Would you please copy every line below that includes the string "will"?

[[ Data for review open ]]

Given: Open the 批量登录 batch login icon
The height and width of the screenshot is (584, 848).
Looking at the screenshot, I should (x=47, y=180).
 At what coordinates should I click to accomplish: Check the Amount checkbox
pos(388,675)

[[ Data for review closed ]]
[[ Data for review open ]]

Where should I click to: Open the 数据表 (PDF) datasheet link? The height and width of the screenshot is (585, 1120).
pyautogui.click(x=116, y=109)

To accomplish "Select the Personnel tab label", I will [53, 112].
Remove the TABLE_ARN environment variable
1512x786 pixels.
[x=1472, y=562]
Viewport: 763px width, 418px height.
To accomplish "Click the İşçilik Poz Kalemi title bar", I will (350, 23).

[[ Data for review closed ]]
[[ Data for review open ]]

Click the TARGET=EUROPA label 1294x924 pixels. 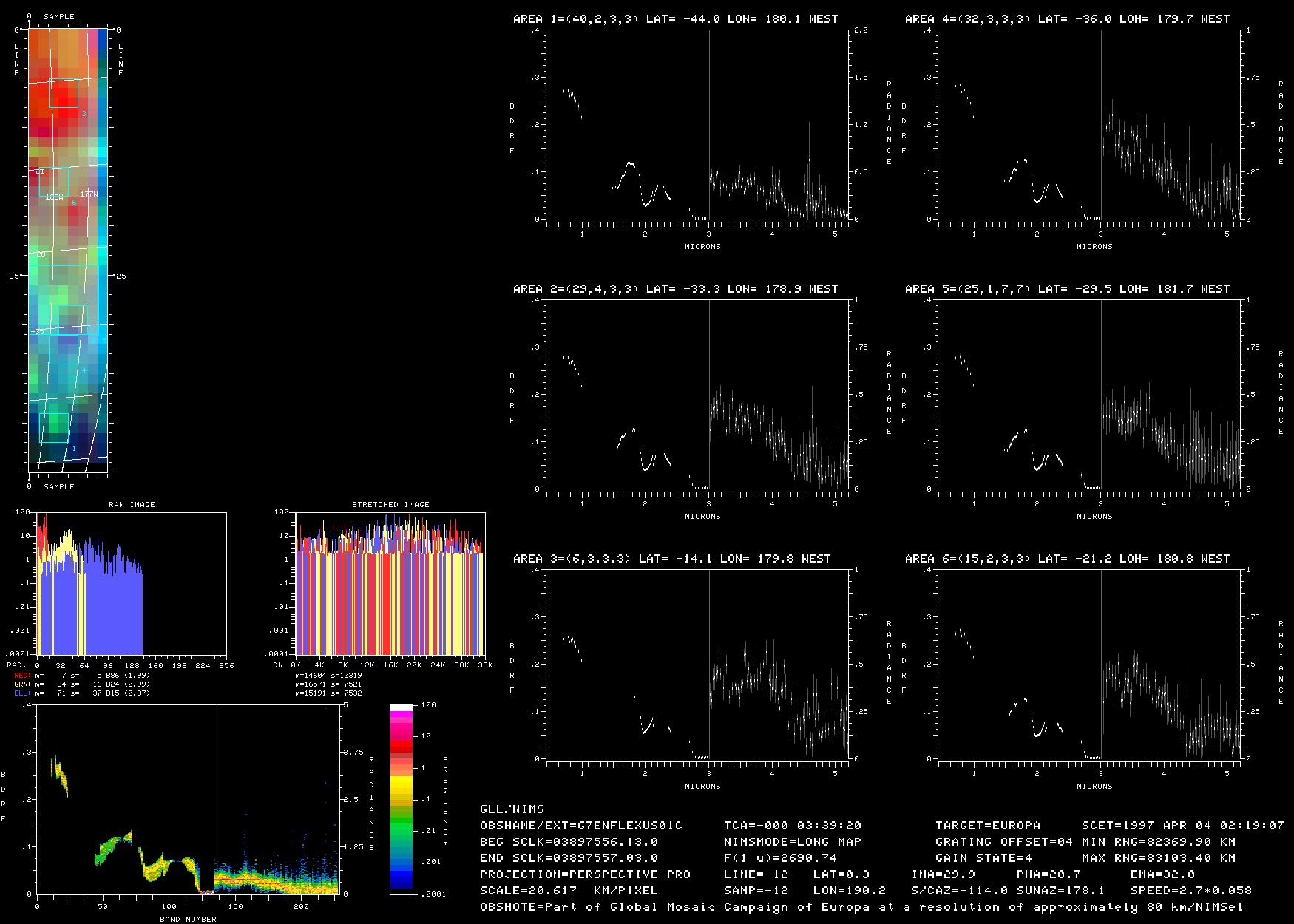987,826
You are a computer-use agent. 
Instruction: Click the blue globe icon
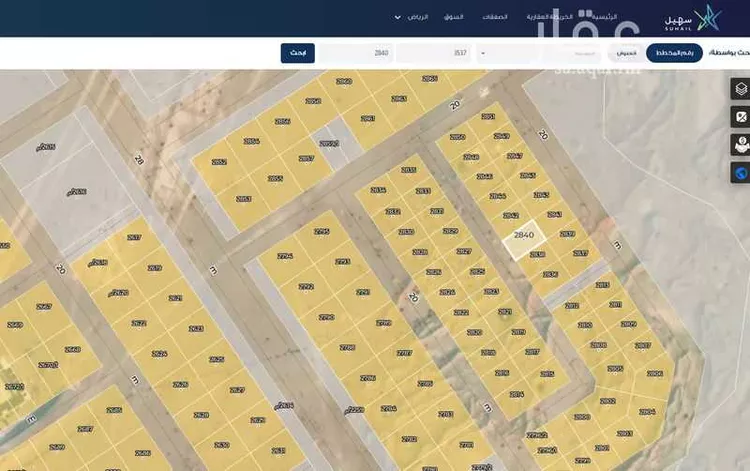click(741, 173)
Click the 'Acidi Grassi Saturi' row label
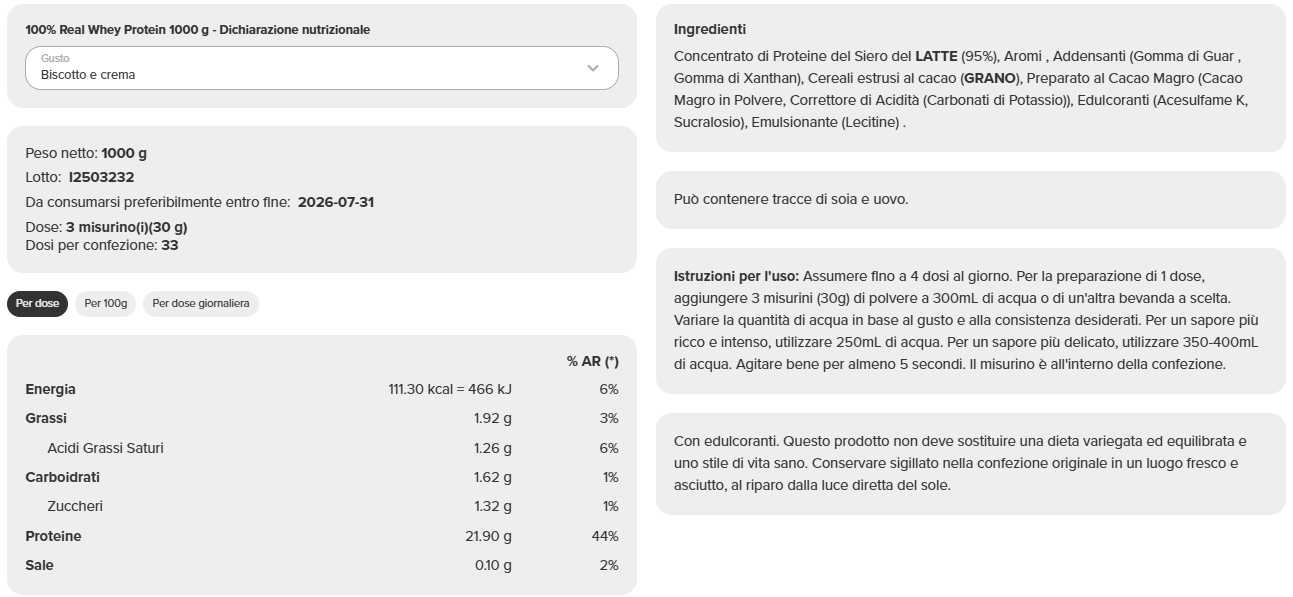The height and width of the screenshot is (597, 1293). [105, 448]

[[ Data for review closed ]]

_Your solution_
To accomplish "Select the Personnel tab label", I will [53, 112].
To accomplish "Click the İşçilik Poz Kalemi title bar", I will (350, 23).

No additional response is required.